## Assignment
Retype each line exactly as it stands, beginning at the first line of the material and finishing with the line that contains "You are a computer-use agent. The".

## Source information
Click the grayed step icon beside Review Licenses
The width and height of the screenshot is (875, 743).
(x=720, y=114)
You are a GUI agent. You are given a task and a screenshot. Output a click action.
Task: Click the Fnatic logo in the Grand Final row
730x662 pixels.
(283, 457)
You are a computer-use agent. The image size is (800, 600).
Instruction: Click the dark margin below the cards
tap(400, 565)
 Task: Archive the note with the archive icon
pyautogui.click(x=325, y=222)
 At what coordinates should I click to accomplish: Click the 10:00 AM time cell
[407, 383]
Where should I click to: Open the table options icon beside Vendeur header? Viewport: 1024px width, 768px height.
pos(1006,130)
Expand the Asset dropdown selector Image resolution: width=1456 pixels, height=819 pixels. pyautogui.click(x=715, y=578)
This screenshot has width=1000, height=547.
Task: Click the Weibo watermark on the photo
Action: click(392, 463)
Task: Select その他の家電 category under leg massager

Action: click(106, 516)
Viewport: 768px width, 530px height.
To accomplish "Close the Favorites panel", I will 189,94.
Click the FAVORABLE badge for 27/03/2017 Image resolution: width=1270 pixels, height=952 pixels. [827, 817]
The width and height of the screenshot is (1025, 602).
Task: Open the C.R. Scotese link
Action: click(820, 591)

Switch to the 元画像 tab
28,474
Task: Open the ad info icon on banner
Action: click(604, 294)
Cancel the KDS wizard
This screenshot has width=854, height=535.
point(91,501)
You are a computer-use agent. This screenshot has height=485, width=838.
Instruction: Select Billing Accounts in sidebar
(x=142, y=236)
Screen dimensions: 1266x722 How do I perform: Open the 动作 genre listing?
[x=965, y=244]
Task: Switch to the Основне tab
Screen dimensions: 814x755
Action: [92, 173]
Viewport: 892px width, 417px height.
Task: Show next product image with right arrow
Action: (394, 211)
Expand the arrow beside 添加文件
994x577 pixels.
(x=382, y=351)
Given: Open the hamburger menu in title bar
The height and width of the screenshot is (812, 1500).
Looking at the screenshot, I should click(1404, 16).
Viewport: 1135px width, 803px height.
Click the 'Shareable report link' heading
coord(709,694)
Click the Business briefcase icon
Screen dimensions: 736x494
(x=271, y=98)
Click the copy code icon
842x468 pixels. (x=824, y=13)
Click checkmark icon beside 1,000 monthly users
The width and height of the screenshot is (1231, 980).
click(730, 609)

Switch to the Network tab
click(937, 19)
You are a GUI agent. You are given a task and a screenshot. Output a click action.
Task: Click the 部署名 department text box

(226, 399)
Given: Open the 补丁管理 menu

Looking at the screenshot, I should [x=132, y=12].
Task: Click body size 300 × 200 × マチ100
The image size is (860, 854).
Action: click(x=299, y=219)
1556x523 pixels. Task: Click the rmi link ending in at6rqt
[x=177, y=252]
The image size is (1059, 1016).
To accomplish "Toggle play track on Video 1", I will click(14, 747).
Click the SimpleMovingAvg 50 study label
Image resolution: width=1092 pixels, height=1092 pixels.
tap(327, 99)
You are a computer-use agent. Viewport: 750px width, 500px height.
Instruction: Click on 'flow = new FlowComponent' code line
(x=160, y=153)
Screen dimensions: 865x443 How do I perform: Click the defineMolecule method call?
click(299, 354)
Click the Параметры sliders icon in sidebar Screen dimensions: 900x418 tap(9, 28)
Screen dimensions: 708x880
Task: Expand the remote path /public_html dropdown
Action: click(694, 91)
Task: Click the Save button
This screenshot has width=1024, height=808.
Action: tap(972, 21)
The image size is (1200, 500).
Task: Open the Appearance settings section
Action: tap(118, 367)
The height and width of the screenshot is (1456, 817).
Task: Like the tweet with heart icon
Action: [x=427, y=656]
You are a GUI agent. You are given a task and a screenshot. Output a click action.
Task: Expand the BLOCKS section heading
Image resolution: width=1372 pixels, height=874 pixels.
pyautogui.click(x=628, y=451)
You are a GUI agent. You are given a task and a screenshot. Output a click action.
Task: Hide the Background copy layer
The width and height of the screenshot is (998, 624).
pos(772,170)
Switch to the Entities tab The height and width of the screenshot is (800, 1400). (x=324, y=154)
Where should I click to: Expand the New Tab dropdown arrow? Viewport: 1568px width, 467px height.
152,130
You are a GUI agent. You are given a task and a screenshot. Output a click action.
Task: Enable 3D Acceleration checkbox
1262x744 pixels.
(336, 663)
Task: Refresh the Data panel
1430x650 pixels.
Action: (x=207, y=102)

## Answer space
Click the grayed step icon beside Review Licenses
The width and height of the screenshot is (875, 743).
(x=720, y=114)
You are a GUI agent. You are given a task and a screenshot. Output a click action.
Task: Click the Fnatic logo in the Grand Final row
730x662 pixels.
(283, 457)
You are a computer-use agent. The image size is (800, 600).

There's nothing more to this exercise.